Read the records below. Copy each line where the string "search" occurs.

________________________________________

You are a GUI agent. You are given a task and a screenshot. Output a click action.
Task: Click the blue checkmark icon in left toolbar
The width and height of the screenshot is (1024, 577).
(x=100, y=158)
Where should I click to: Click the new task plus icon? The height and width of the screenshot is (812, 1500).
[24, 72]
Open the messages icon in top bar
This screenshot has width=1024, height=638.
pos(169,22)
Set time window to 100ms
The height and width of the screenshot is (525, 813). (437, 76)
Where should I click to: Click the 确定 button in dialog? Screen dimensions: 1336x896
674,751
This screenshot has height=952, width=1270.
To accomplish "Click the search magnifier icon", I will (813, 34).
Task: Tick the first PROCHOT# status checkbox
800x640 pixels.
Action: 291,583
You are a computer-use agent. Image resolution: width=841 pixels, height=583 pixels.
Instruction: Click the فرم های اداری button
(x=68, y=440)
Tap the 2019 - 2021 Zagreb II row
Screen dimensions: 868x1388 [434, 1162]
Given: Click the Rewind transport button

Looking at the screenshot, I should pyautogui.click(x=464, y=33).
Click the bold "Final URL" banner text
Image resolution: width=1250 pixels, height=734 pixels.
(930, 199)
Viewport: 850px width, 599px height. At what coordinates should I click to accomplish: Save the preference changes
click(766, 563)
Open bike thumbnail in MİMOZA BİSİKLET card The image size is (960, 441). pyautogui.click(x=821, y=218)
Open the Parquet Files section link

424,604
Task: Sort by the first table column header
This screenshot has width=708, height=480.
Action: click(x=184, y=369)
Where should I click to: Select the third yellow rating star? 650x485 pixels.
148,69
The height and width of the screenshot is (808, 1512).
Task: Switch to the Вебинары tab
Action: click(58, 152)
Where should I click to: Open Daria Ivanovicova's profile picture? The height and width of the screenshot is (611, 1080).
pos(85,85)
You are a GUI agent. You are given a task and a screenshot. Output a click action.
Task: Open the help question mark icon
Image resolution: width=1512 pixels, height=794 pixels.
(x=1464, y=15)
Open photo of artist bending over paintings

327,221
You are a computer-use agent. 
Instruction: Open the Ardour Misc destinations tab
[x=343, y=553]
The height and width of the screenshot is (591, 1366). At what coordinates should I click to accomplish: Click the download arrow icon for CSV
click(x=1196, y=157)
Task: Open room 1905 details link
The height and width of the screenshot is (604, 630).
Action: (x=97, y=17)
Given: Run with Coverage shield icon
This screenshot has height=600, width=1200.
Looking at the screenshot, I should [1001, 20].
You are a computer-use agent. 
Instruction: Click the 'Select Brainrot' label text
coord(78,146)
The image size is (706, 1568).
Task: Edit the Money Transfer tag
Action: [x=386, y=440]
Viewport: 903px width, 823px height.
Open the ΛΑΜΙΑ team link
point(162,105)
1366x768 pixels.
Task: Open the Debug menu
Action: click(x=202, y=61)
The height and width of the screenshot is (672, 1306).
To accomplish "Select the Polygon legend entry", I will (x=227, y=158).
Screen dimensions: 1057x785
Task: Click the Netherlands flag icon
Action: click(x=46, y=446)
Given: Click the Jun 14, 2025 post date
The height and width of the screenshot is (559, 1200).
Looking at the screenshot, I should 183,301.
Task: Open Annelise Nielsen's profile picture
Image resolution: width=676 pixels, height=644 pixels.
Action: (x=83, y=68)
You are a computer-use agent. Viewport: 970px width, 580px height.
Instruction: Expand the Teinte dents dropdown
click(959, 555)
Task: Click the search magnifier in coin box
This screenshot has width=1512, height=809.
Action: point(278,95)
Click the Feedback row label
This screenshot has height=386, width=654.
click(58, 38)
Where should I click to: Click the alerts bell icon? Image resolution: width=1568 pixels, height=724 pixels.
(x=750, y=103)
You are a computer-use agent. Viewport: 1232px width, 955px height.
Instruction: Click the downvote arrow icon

________________________________________

**Your response**
To accomplish "Click the search magnifier icon", I will (813, 34).
Task: Click the search magnifier in coin box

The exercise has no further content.